In California, considerable personal information is required to purchase firearms or ammunition. This information is collected by CAL/DOJ. With passage of Assembly Bill 173 two years ago, CAL/DOJ now shares this information with the California Firearm Violence Research Center at UC Davis for non-law enforcement purposes. This has never been done before.

“It was an outrage when California lawmakers added this requirement to the state penal code,” said SAF founder and Executive Vice President Alan M. Gottlieb, “so we immediately sued to protect the privacy of millions of law-abiding gun owners in the state. AB 173 amounted to a radical change to the privacy previously afforded to California gun owners, and this cannot possibly be legal or constitutional.

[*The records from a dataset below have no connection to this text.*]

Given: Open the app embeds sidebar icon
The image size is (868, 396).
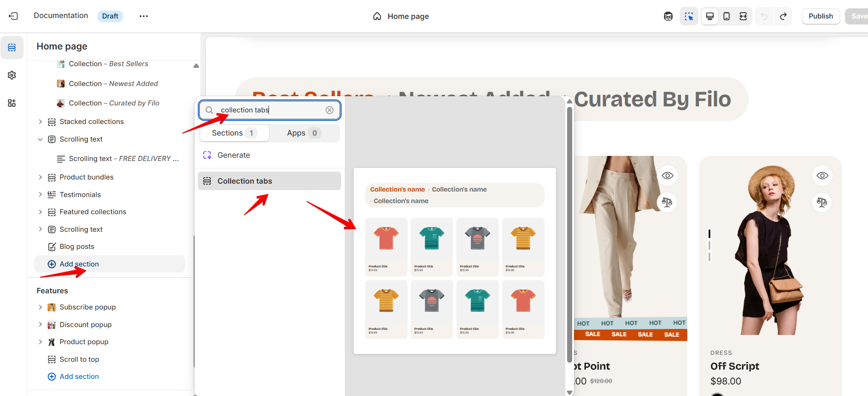Looking at the screenshot, I should [12, 103].
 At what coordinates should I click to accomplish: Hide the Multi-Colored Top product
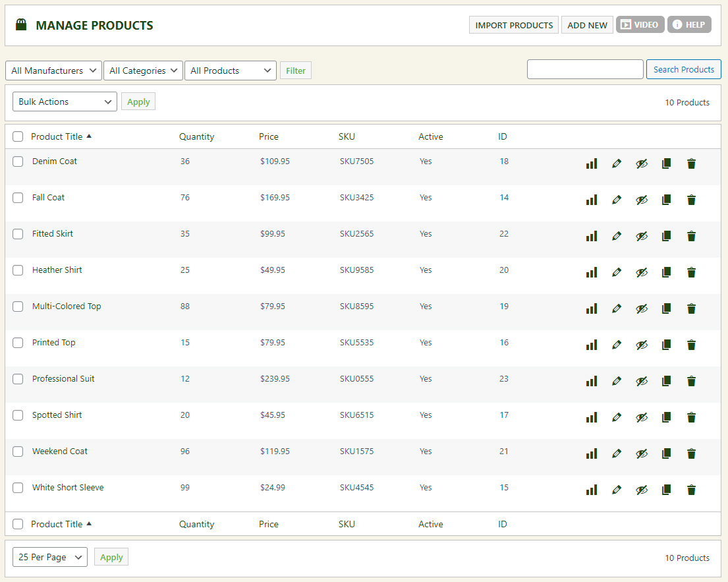tap(642, 308)
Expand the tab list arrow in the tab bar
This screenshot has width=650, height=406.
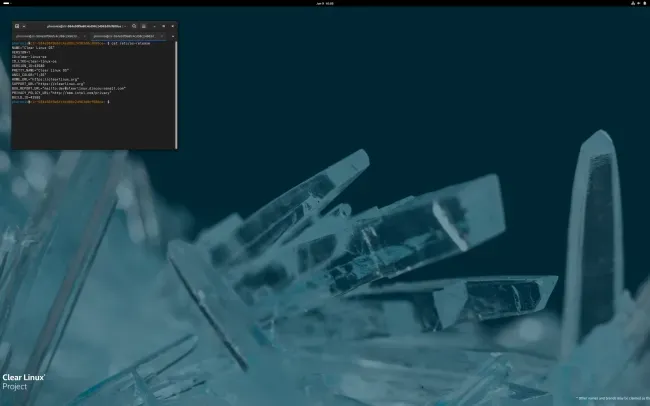point(173,36)
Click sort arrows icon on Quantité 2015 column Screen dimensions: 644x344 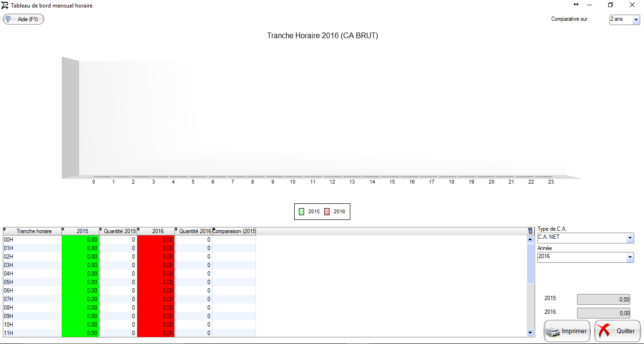tap(101, 230)
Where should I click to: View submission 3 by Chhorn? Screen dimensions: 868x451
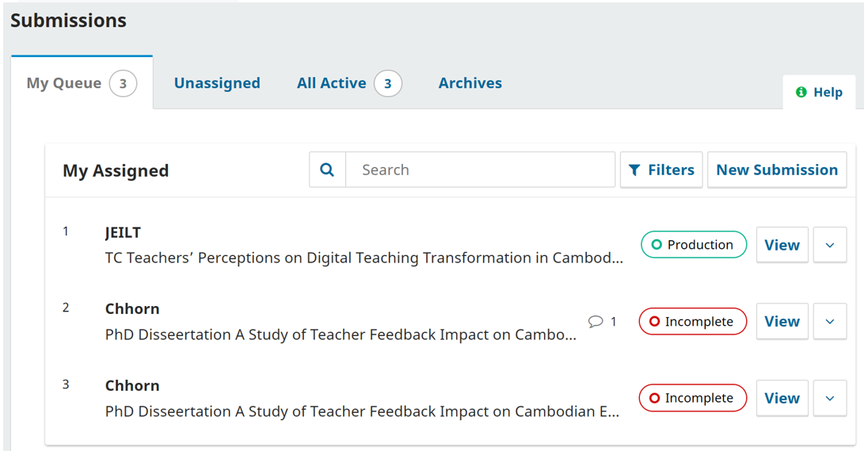(782, 398)
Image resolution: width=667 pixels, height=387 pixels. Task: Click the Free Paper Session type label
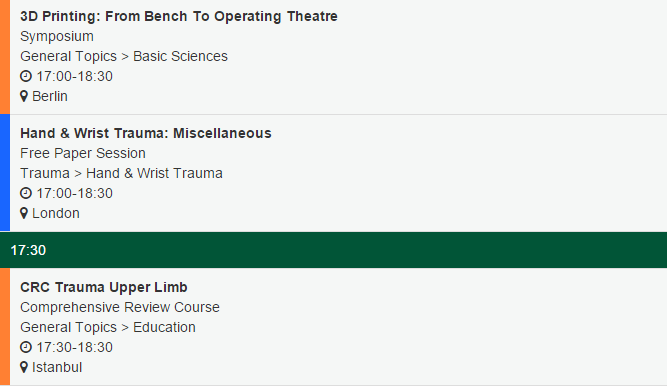83,153

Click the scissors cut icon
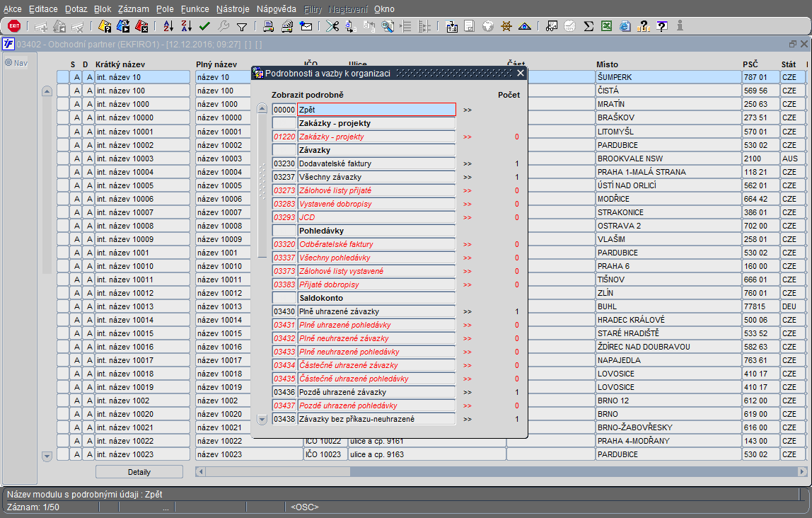pyautogui.click(x=332, y=26)
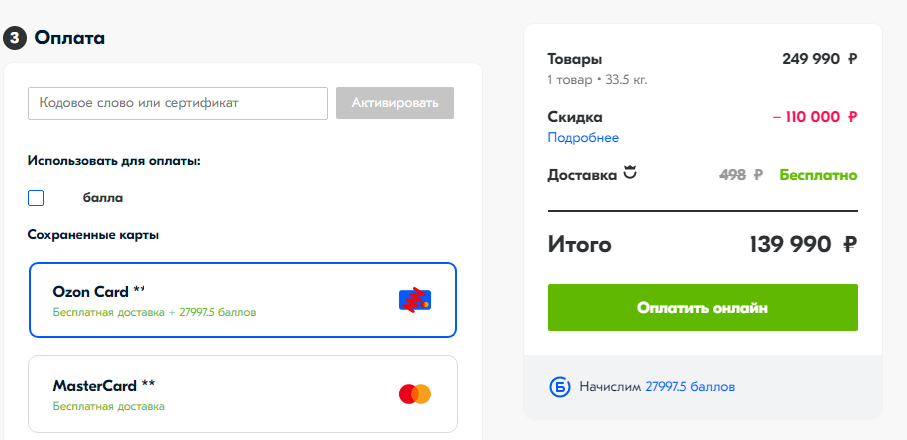Click the Итого amount 139 990 ₽
Image resolution: width=907 pixels, height=440 pixels.
coord(803,245)
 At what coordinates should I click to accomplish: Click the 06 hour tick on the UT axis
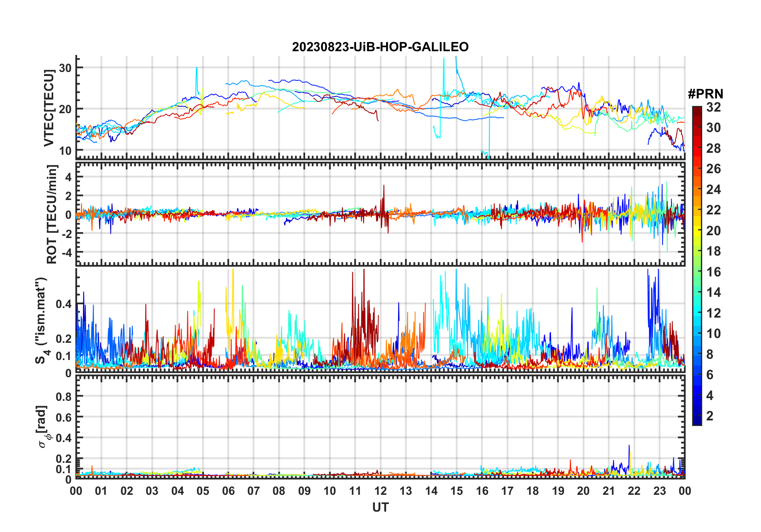(x=228, y=491)
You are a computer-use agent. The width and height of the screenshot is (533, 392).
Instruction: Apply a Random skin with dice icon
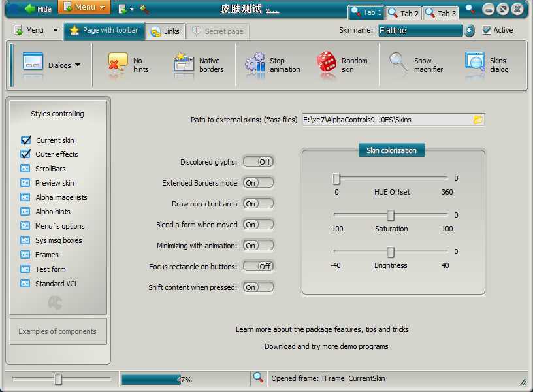pos(327,64)
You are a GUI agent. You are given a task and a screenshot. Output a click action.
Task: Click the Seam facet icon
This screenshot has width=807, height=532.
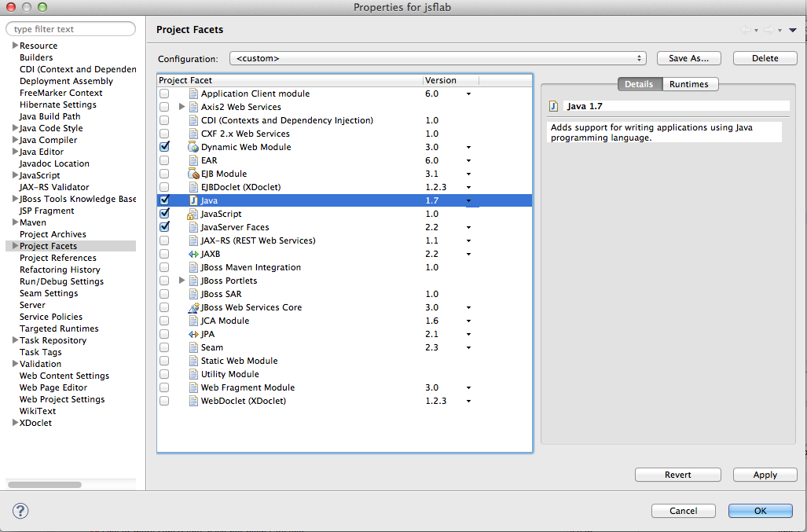coord(194,347)
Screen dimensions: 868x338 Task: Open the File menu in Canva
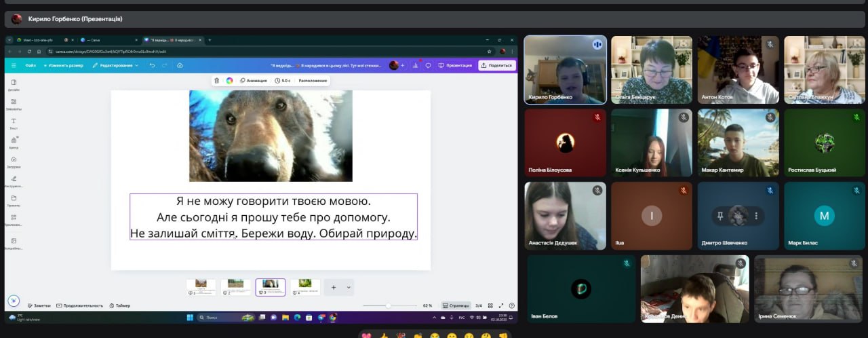[x=31, y=65]
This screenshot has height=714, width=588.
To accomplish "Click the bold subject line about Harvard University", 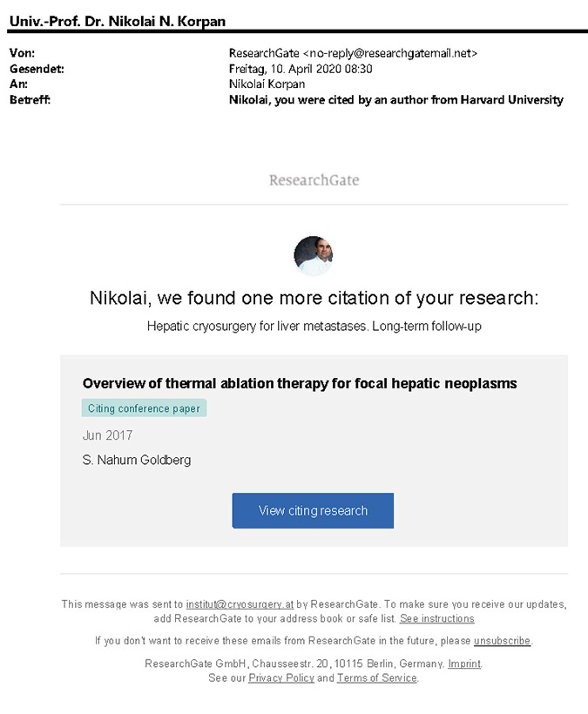I will pos(395,99).
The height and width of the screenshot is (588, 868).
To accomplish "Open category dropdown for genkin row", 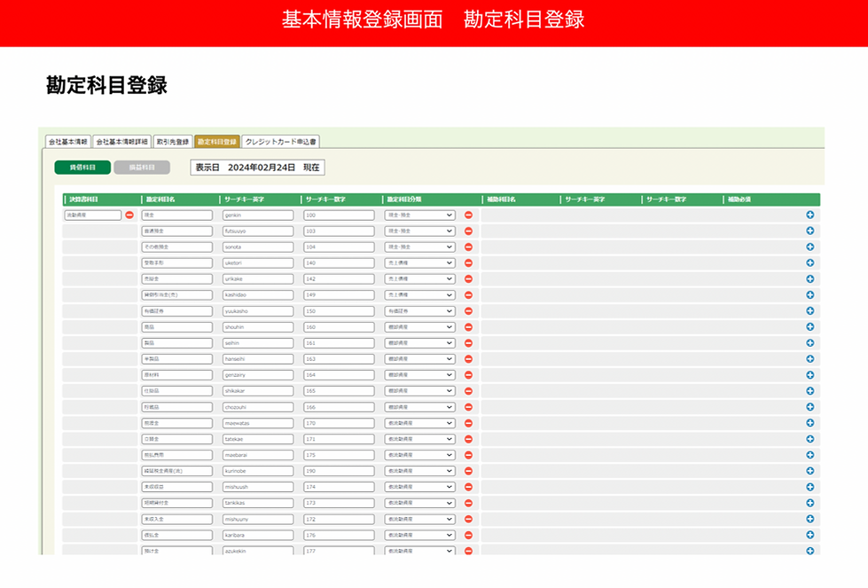I will tap(419, 215).
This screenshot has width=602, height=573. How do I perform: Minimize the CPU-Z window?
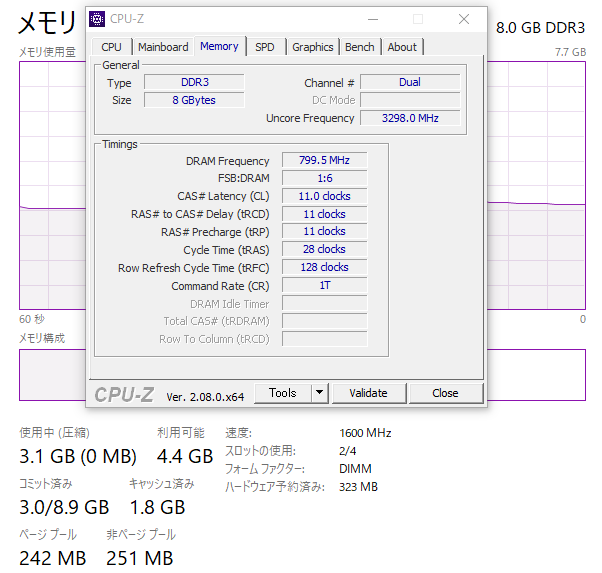coord(372,19)
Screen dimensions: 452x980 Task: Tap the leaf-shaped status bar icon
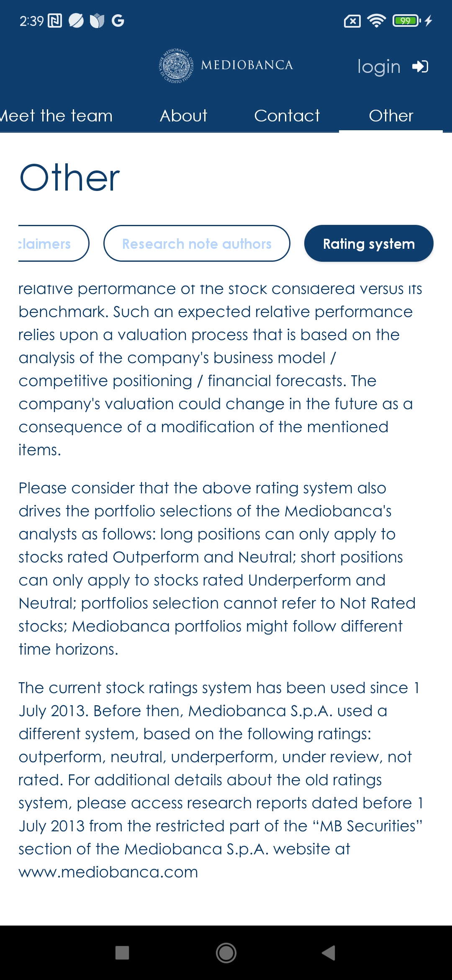tap(76, 21)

“As we note in our brief,” he continued, “California assured gun owners for more than two decades their personal identifying information would only be used by CAL/DOJ and other government officials for law enforcement purposes. But with passage of AB 173, the Legislature went back on its word because the private social scientists at UC Davis wanted the data, which they can now share with other researchers. Gun owners were never informed of this change, let alone provided an opportunity to consent to this invasion of privacy.

“Politicians in Sacramento wonder why gun owners don’t trust them,” Gottlieb observed. “It’s because passing laws like AB 173 proves they can’t be trusted, and we’re asking the court to stop this outrage now.”